Requirement
In the records below, find every line that contains "computer" and list it.

Data to process

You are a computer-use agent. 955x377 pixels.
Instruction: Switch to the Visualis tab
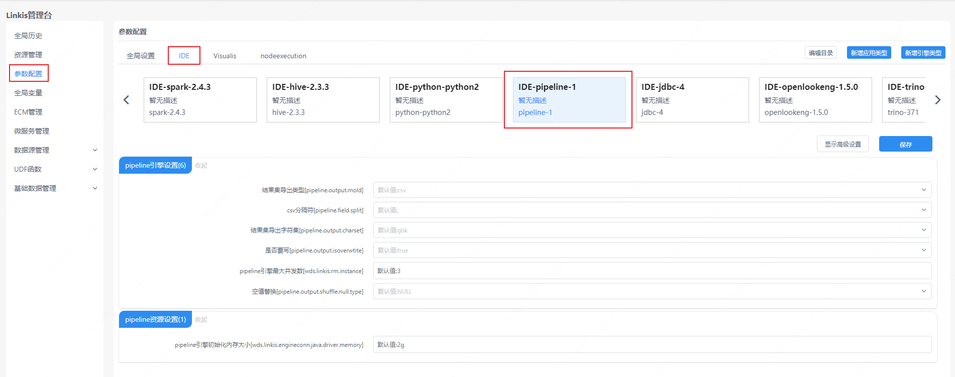pyautogui.click(x=225, y=56)
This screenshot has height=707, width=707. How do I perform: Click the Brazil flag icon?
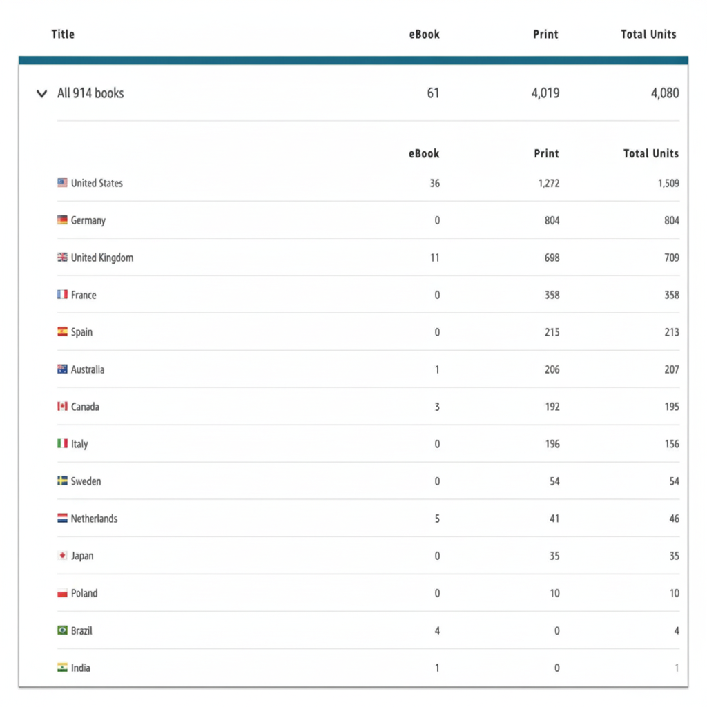coord(62,630)

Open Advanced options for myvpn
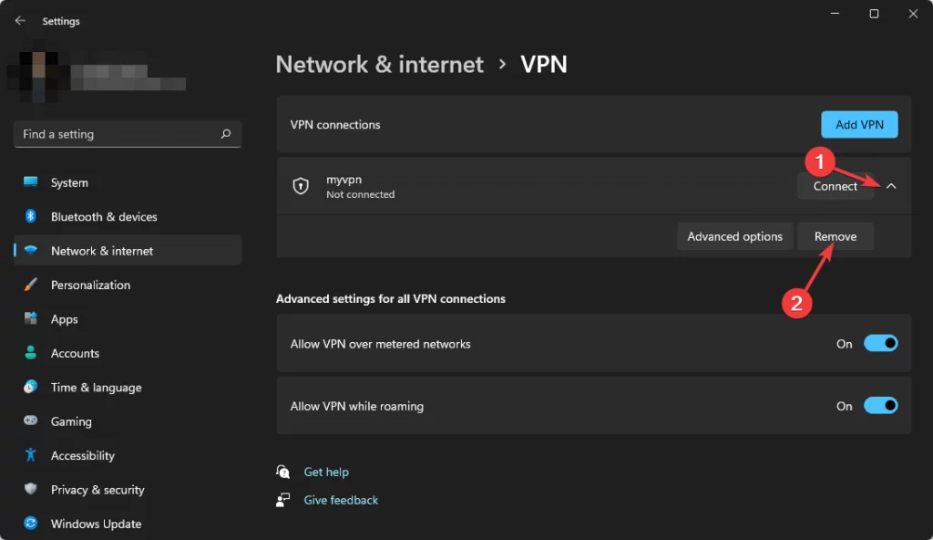tap(734, 235)
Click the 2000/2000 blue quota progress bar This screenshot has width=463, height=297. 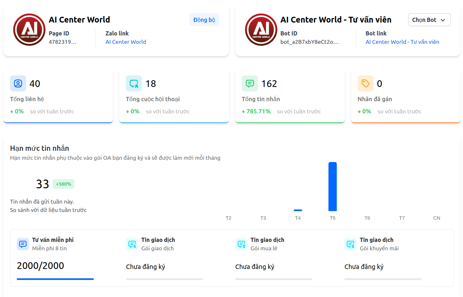[55, 279]
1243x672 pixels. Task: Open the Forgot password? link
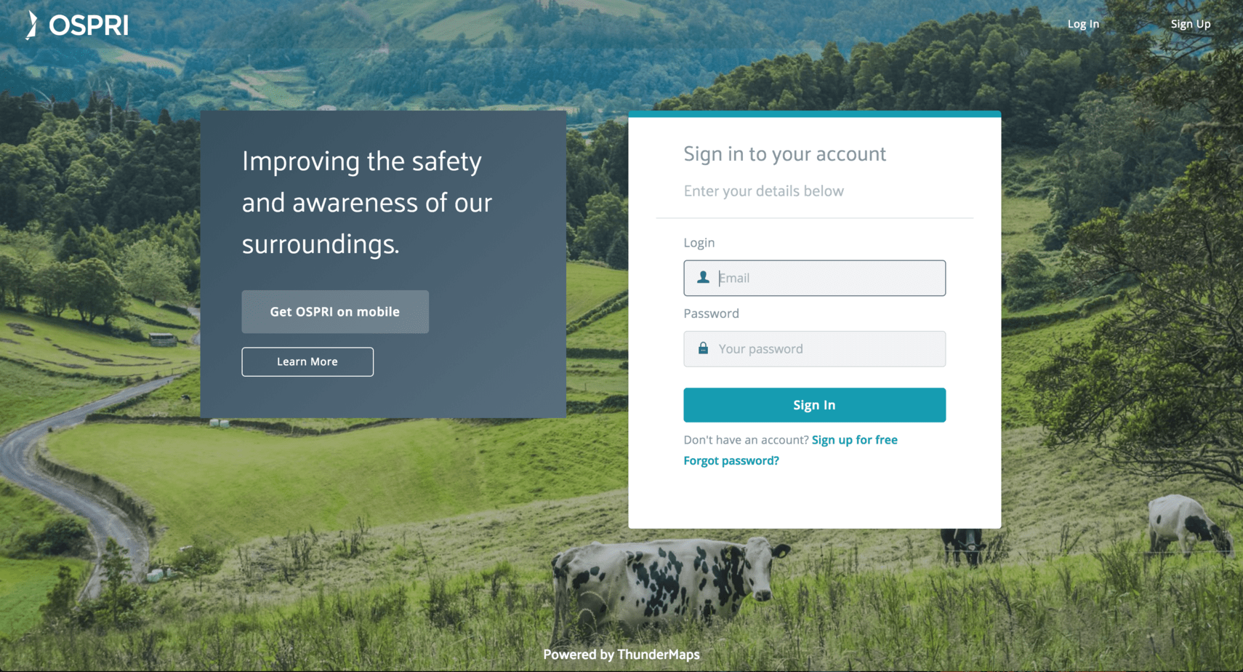731,460
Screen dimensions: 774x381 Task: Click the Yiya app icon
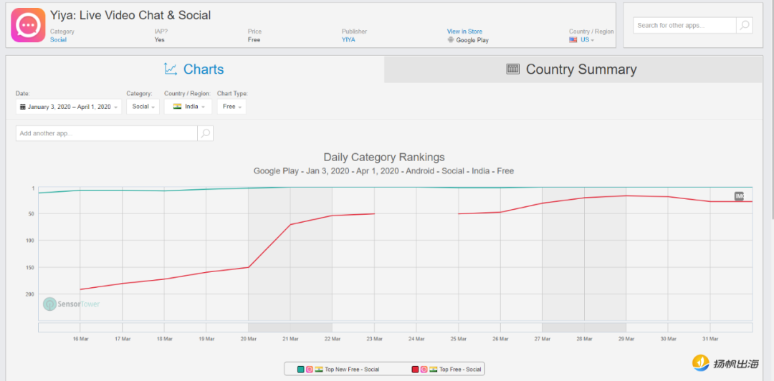(x=28, y=25)
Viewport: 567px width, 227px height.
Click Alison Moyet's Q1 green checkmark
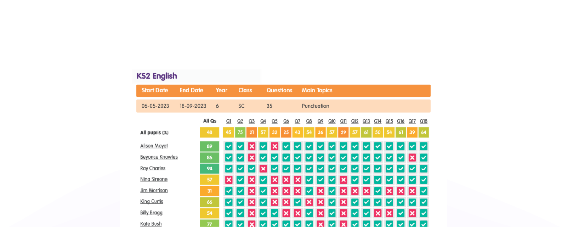(x=229, y=146)
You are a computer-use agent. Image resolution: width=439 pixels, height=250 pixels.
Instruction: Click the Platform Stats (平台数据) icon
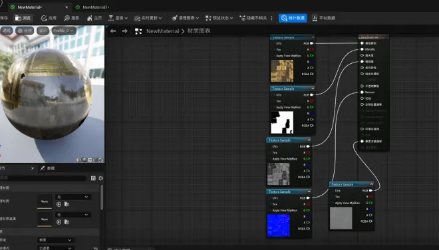click(315, 18)
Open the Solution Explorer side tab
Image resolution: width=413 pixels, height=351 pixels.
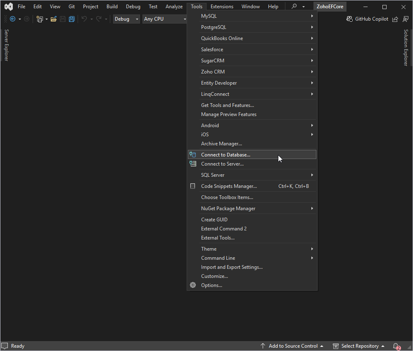tap(406, 47)
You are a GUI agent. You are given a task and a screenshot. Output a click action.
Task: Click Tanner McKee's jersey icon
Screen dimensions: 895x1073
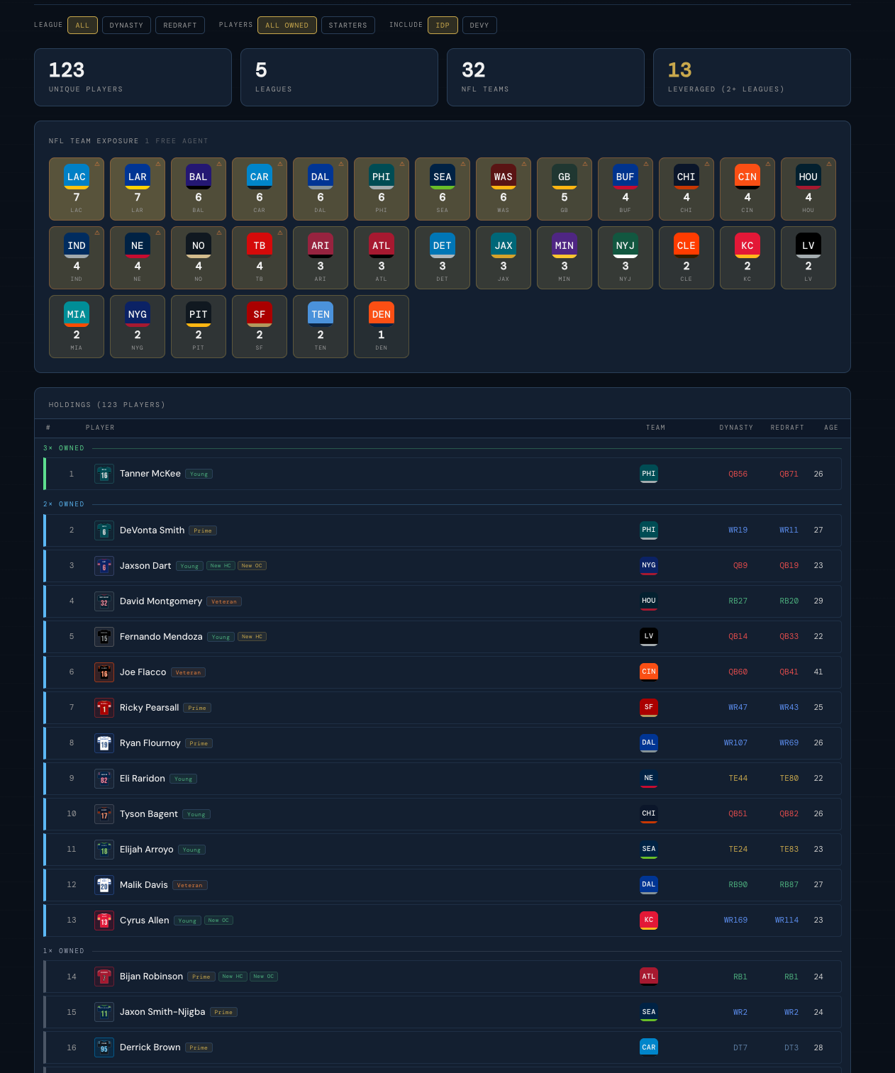[x=104, y=474]
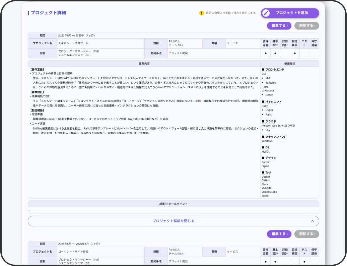Click the 使用技術 column header
Screen dimensions: 347x266
[289, 63]
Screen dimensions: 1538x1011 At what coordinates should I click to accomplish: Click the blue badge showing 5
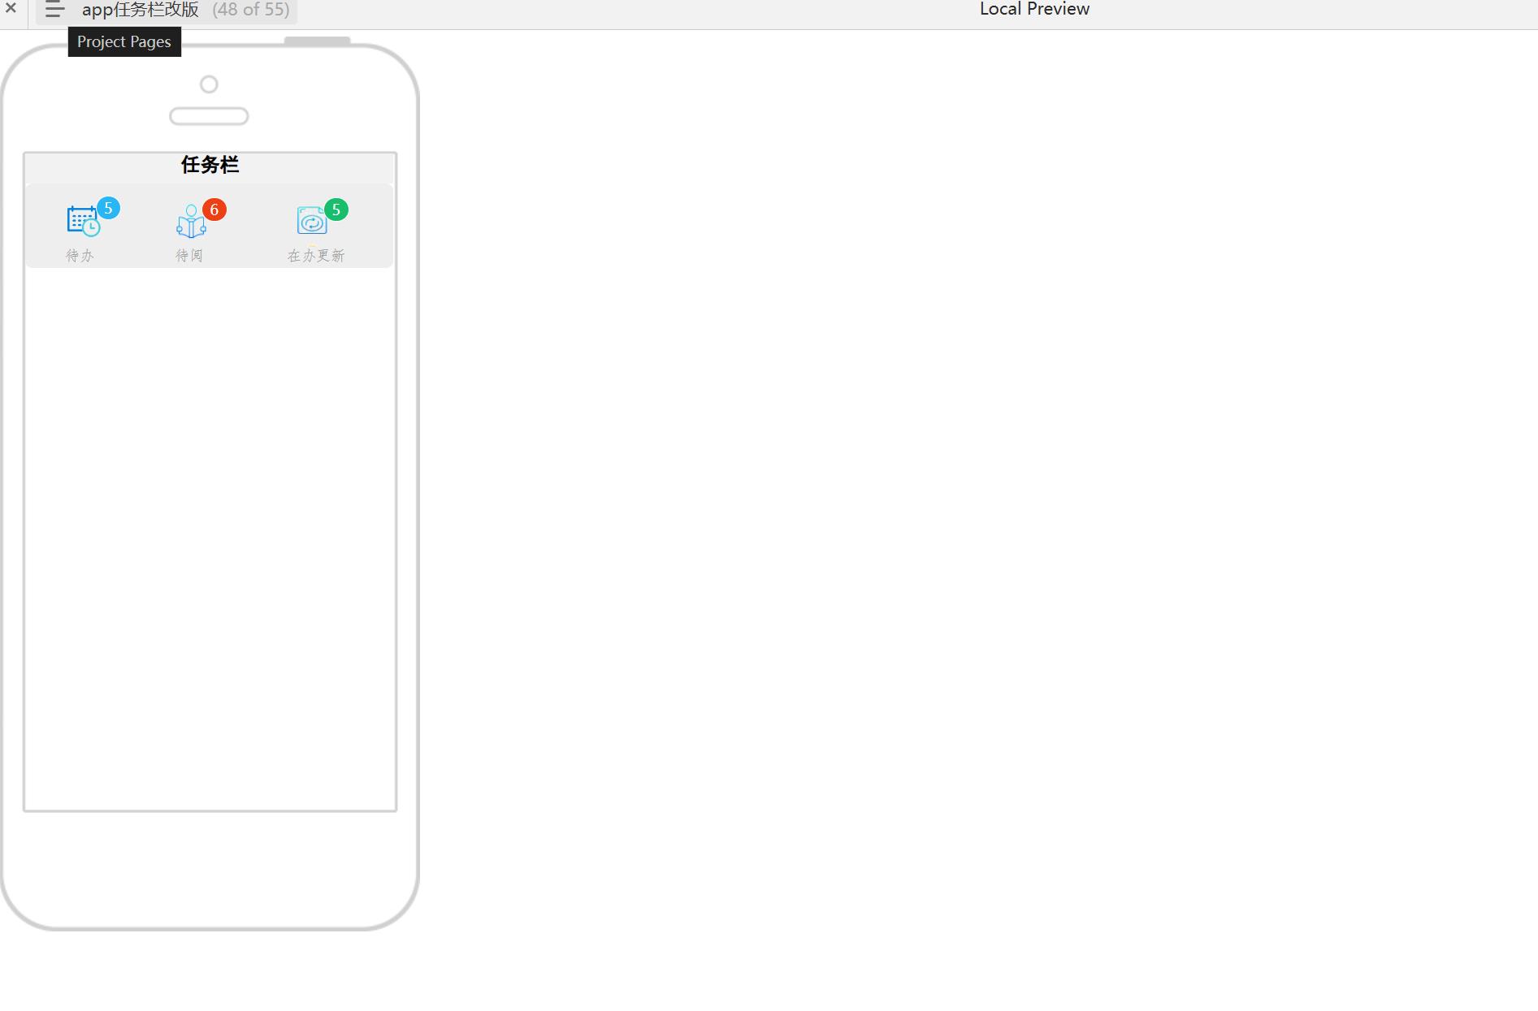pyautogui.click(x=108, y=208)
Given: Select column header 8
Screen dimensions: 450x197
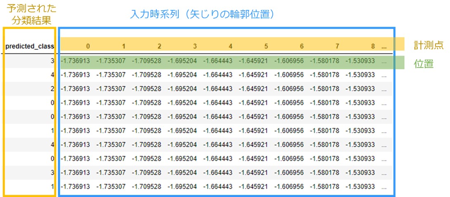Looking at the screenshot, I should (x=373, y=47).
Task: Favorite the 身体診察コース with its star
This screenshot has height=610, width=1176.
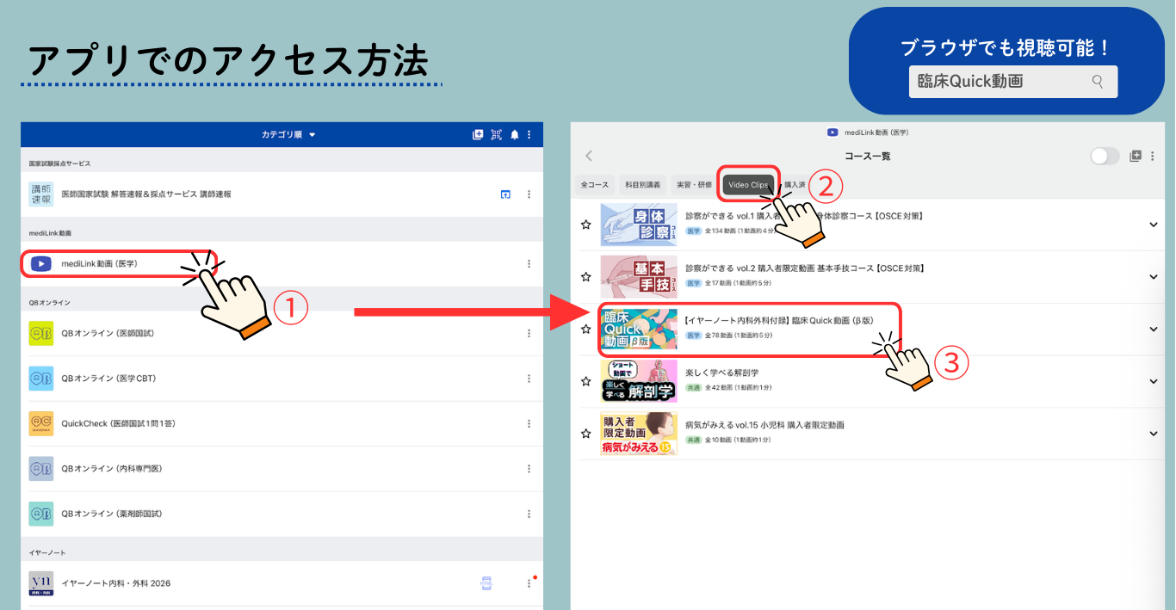Action: [586, 225]
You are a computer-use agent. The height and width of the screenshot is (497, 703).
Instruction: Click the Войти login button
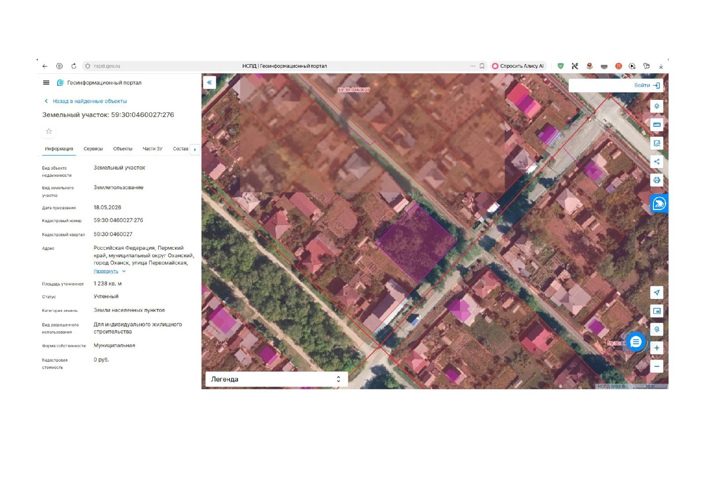point(647,85)
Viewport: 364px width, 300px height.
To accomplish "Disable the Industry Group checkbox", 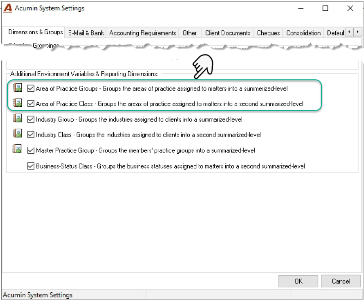I will coord(31,119).
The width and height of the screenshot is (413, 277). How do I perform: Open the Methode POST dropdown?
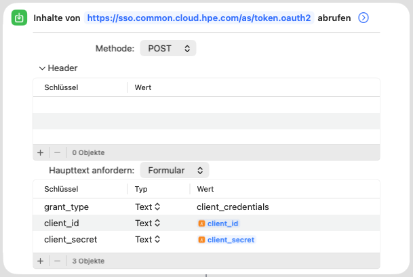tap(168, 49)
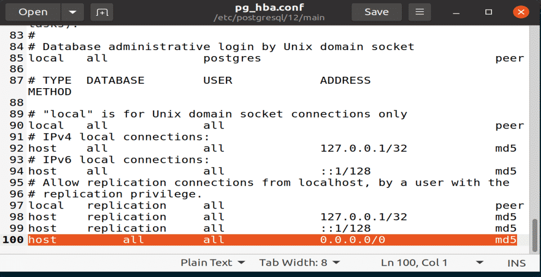Toggle the INS insert mode indicator
Image resolution: width=541 pixels, height=277 pixels.
point(516,263)
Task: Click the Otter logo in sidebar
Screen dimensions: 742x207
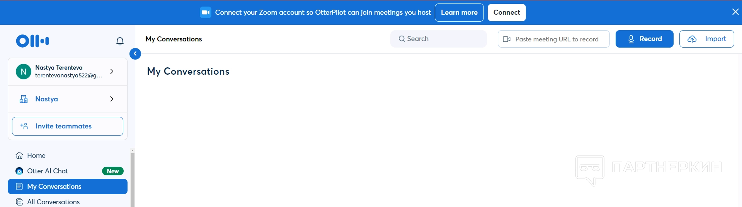Action: click(32, 41)
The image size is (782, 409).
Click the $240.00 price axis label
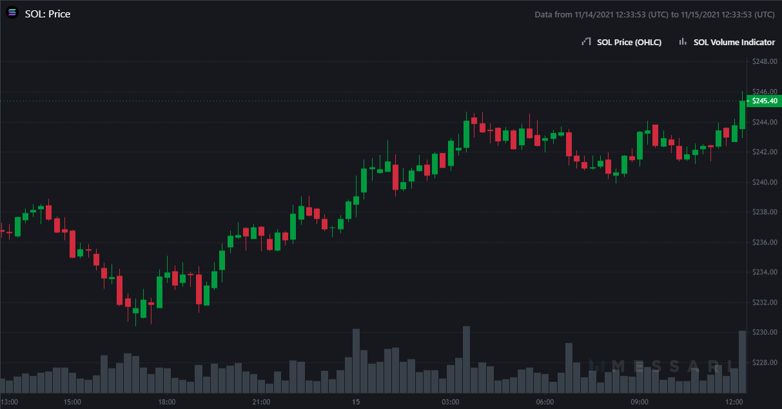[x=765, y=182]
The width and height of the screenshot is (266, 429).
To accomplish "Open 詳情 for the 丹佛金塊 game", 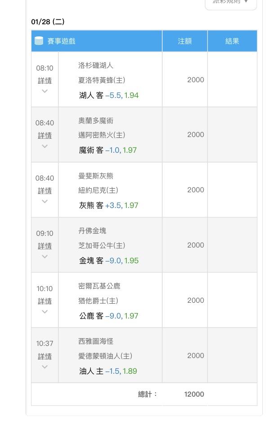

Your response
You are a computer-use agent. 955x377 pixels.
You are a computer-use agent. Image resolution: width=439 pixels, height=250 pixels.
You are a computer-use agent. The height and width of the screenshot is (497, 703).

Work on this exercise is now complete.